Hacker News new | ask | show | jobs
by nopinsight 1265 days ago
Related: "Large Language Models Encode Clinical Knowledge" https://arxiv.org/abs/2212.13138

"On the MedQA dataset consisting of USMLE style questions with 4 options, our Flan-PaLM 540B model achieved a multiple-choice question (MCQ) accuracy of 67.6%..."

"The percentages of correctly answered items required to pass varies by Step and from form to form within each Step. However, examinees typically must answer approximately 60 percent of items correctly to achieve a passing score." -- https://www.usmle.org/bulletin-information/scoring-and-score...

.

It seems like the models in the paper could pass USMLE already.

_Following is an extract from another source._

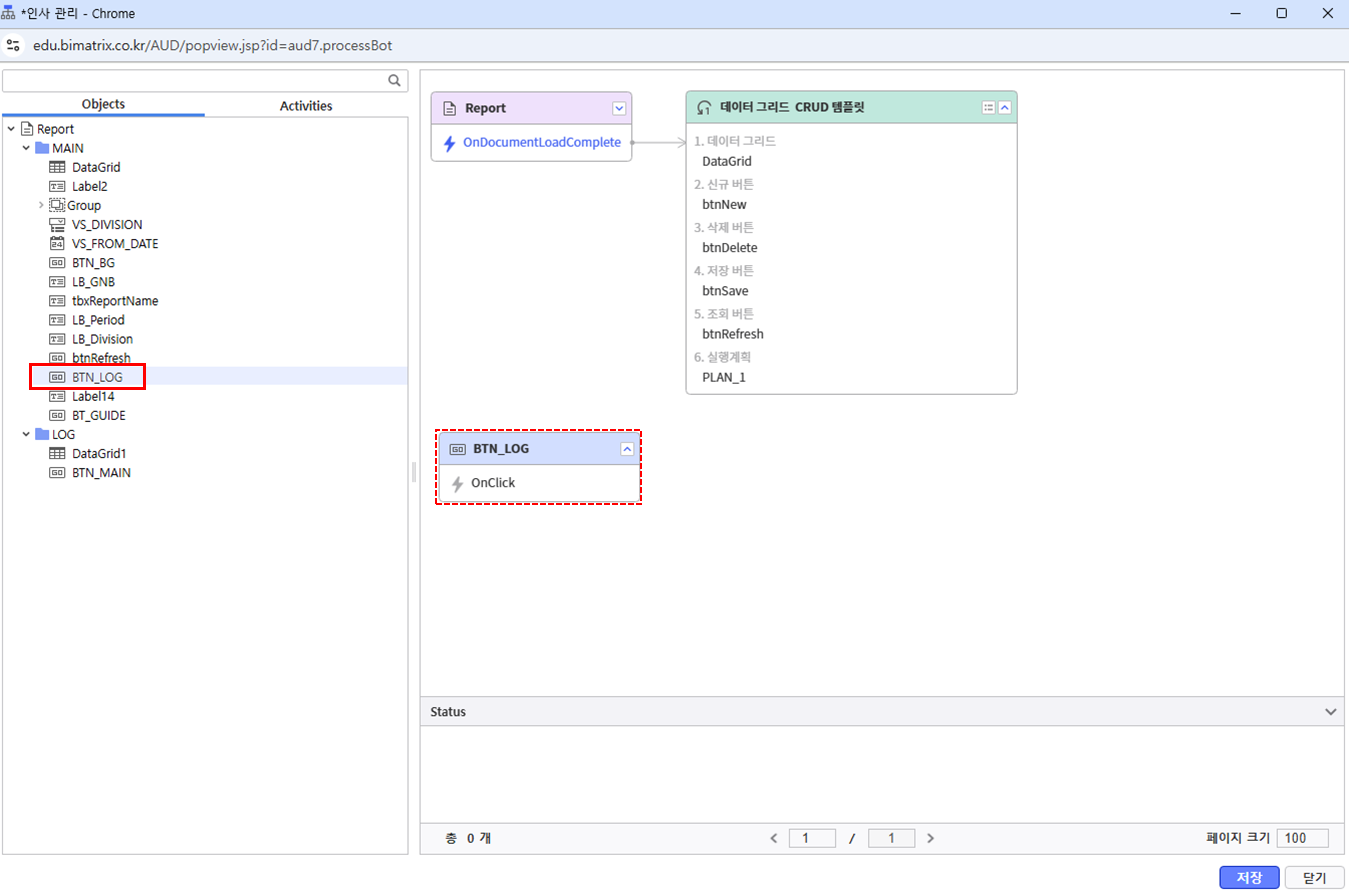
Task: Click the 페이지 크기 page size field
Action: point(1302,838)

Some tests suggest that Med-PaLM is close to human clinicians in many aspects, incl reasoning (Figures 6-7). Other tests show that Med-PaLM still returns inappropriate/incorrect results much more often than clinicians do, however (Figure 8).

1 comments

I'm kind of surprised the model doesn't score higher as there is clear pattern to questions + answers and there would a huge amount of training data for USMLE. But as stated elsewhere, there is an enormous gap between passing exams and treating real patients as a doctor. It's rarely about making obscure diagnoses found in exam questions, but about managing illness in the context of a patient and their lifestyle, with many very human aspects - difficult communication, ethics & assessing family dynamics. Written exams are just to assess whether a medical student has the minimum required knowledge to practice, but also there are lots of practical exams and communication scenarios required too. It may well be the same for lawyers - passing the bar does not really relate to actual day-to-day practice.